Das ist für mich eine der wichtigsten Fragen zu meiner Arbeit. Ich habe vorher schon betont wie die Erlebnisse “alltagstauglich“ werden. In diesem Sinne verstehe ich die Erfahrungen die in einem veränderten Bewusstseinszustand gemacht werden, nicht als Gegensatz sondern als wirklich ergänzende und oft sogar notwendende Erfahrung um den Lebensweg erfüllt und stimmig zu gehen. Die Bilder und Symbole die auf den Innenreisen auftauchen, werden oft als zentrale Bedürfnisse ergründet. Die Nacharbeit dient dazu, diese Einblicke in die Seele so aufzuarbeiten, dass sie ganz konkret im alltäglichen Leben Ausdruck finden können. 
 

Wir leben in einer Welt, in der wir mit Informationen regelrecht überfüttert werden. Hast Du ein System, wie Du das Wesentliche aus dieser Informationsflut für Dich herausfilterst? 

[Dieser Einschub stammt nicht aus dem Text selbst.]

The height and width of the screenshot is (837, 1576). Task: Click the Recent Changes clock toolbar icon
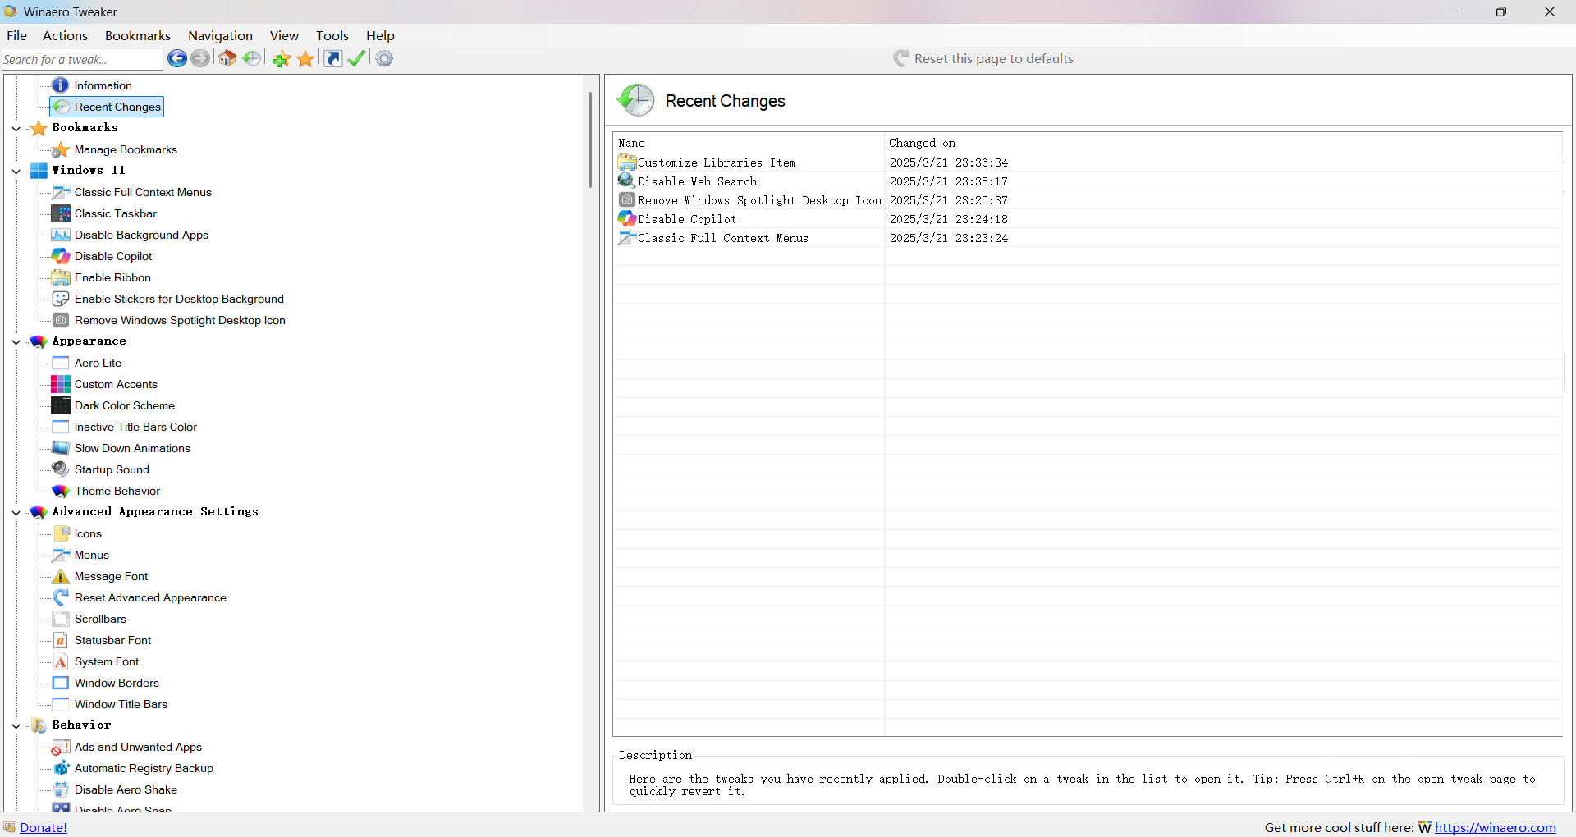(252, 58)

Ich lebe mit meiner Familie auf dem Land. In meinem Umfeld leben wirklich inspirierende Menschen. Was mir in meinem Umfeld begegnet, lasse ich wirklich nah an mich heran. Ich benutze den Fernseher sehr wenig. So erlebe ich selten eine “Überfütterung“. Ich habe dann eher das Bedürfnis, mal in die Stadt zu fahren, um Zeitung zu lesen und mich anderen Informationen auszusetzen. 
 
 
Das ICH betrachtet sich in der Regel als getrennt vom Rest der Welt. Worin siehst Du die Aufgabe von diesem ICH? Wie kann das ICH seinen eigenen Sinn erkennen?


Das “Ich“ hilft dabei, den Lebensweg in dieser Welt zu gehen und einen Platz in dieser Gesellschaft zu finden.. Es hat seine Aufgaben wie z.B. eine Identität zu geben, einen Beruf oder ein Hobby auszuüben oder eine Partnerschaft zu leben. Das “Ich“ ist unsere Persönlichkeit und hilft uns dabei zu unterscheiden. Das hat viele Vorteile um die Welt zu verstehen und so zu leben wie wir es möchten. Aber wenn wir uns zu ernst nehmen und glauben, unser “Ich“ sei der Maßstab aller Dinge, ist es  auch die Ursache für viel Leid.
 
Meine Arbeit und meine Empfehlung ist, dem “Ich“, also sich selbst mit Aufmerksamkeit, Mitgefühl und Interesse zu begegnen. Das hört sich vielleicht widersprüchlich an, aber meine Erfahrung ist, dass sich gerade dadurch die oft schmerzhafte Identifikation mit dem “Ich“ zu lösen beginnt. Dadurch werden wir offener und berührbarer für ein freudiges und erfülltes Leben, und wir erkennen, dass wir viel mehr sind als nur unsere Persönlichkeit, unser “ich“.
 

Welche Fähigkeiten musstest Du entwickeln, um Gruppen sicher führen zu  können?
 
Ich habe wirklich gute Lehrer gehabt, die mir sehr weitergeholfen haben und machte viele tiefe Erfahrungen auf meinen „Innenreisen“ und Meditationen. Das Wichtigste ist wohl, immer wieder Fragen zu stellen, selbstkritisch zu sein, mich immer mehr kennen zu lernen und mein eigenes Leben immer wieder neu als einen Wachstumsprozess zu erkennen. Dadurch entsteht eine tiefe Verbindung zu “Spirit“ (der Existenz), zu anderen Menschen und zu mir, aus der heraus ich sicher führen kann.